Copy the records below word for word, starting at the line that contains "You are a GUI" and ending at the line that contains "Action: 430,120", both lines included.
───── DATA SUPPLIED
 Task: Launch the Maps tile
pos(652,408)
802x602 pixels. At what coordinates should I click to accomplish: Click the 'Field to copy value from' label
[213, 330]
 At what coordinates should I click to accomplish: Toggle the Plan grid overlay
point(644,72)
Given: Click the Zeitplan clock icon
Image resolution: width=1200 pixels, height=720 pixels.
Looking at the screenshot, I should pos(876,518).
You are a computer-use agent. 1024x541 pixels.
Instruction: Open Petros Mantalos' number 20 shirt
──────────
───── DATA SUPPLIED
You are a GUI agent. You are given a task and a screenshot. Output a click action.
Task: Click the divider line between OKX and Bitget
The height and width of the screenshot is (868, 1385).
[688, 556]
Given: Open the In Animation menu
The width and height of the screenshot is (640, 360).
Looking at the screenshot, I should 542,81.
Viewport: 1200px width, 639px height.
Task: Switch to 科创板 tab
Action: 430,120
──────────
> **EXERCISE ANSWER**:
You are a GUI agent. You are given a task and a screenshot. Output a click action.
Task: Click the divider line between OKX and Bitget
The height and width of the screenshot is (868, 1385).
[688, 556]
Given: Open the In Animation menu
The width and height of the screenshot is (640, 360).
Looking at the screenshot, I should 542,81.
Viewport: 1200px width, 639px height.
Task: Switch to 科创板 tab
Action: 430,120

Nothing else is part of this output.